Odissi Dance Classes
Odissi, also referred to as Orissi in older literature, is a major ancient Indian classical dance that originated in the Hindu temples of Odisha – an eastern coastal state of India. Odissi, in its history, expressed religious stories and spiritual ideas, particularly of Vaishnavism (Vishnu as Jagannath).
The theoretical foundations of Odissi trace to the ancient Sanskrit text Natya Shastra, its existence in antiquity evidenced by the dance poses in the sculptures of Odissi Hindu temples, and archeological sites related to Hinduism, Buddhism and Jainism. The Odissi dance tradition declined during the Islamic rule era, and was suppressed under the British Rule. The suppression was protested by the Indians, followed by its revival, reconstruction and expansion since India gained independence from the colonial rule.
An Odissi performance repertoire includes invocation, nritta (pure dance), nritya (expressive dance), natya (dance drama) and moksha (dance climax connoting freedom of the soul and spiritual release).
Hindustani Flute Classes
A bansuri is a side blown flute found in many parts of India, and is a musical instrument that is common in the North Indian or Hindustani classical music. It is called nadi and tunava in the Rigveda and other Vedic texts of Hinduism.

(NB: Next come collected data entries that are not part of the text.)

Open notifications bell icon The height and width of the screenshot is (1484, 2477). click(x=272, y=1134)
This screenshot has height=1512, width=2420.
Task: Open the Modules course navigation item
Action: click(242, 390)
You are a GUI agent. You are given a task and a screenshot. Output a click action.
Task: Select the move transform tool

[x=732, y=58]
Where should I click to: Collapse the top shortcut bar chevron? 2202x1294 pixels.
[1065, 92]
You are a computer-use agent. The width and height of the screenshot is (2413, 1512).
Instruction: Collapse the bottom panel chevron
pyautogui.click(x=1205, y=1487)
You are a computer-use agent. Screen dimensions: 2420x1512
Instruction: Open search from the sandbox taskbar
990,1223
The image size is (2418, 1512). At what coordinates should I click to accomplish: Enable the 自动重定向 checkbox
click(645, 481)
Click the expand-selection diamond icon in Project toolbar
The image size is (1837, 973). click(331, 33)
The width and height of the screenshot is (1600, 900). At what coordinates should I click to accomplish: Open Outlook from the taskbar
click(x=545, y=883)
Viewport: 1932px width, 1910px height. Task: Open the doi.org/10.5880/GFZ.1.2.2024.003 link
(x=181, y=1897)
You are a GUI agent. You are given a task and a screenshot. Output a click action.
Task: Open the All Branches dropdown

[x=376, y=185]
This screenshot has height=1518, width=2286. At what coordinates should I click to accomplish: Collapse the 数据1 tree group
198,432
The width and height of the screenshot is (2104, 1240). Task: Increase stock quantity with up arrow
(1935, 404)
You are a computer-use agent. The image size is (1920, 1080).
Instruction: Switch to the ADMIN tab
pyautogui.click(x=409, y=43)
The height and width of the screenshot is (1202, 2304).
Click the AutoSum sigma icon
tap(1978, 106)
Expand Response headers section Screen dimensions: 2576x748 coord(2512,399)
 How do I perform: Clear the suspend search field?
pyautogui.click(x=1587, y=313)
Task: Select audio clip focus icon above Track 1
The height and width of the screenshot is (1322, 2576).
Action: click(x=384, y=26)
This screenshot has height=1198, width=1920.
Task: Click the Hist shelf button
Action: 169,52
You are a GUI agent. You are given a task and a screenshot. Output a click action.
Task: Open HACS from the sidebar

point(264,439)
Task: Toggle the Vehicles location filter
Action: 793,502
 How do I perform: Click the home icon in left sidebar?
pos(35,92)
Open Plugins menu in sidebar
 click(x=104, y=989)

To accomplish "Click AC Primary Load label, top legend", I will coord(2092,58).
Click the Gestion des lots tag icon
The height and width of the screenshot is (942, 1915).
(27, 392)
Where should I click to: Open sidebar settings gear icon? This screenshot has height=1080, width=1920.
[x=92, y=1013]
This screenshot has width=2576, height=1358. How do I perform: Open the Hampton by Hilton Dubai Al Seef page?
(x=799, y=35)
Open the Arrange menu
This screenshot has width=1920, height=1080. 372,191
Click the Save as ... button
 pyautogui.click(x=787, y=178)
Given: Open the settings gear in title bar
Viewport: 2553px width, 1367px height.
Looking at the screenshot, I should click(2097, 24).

The flute is depicted in ancient Buddhist, Hindu and Jain temple paintings and reliefs, as well as is common in the iconography of the Hindu god Krishna. It is intimately linked to the love story of Krishna and Radha. The bansuri is revered as Lord Krishna's divine instrument and is often associated with Krishna's Rasa lila dance. The instrument is also common among other traditions such as Shaivism. The early medieval Indian texts also refer to it as vamshi, while in medieval Indonesian Hindu and Buddhist arts, as well as temple carvings in Java and Bali dated to be from pre-10th century period, this transverse flute has been called wangsi or bangsi.
Hindustani Vocal Classes
Hindustani classical music is the traditional music of northern areas of the Indian subcontinent, including the modern states of India, Nepal, Bangladesh and Pakistan. It may also be called North Indian classical music or Shastriya Sangeet. Its origins date from the 12th century CE, when it diverged from Carnatic music, the classical tradition of southern parts of the subcontinent.
Hindustani classical music has strongly influenced Indonesian classical music and Dangdut popular music, especially in instrumentation, melody, and beat. Besides vocal music, which is considered to be of primary importance, its main instruments are the sitar and sarod. Classical music can be divided into melody and rhythm; there is no concept of harmony.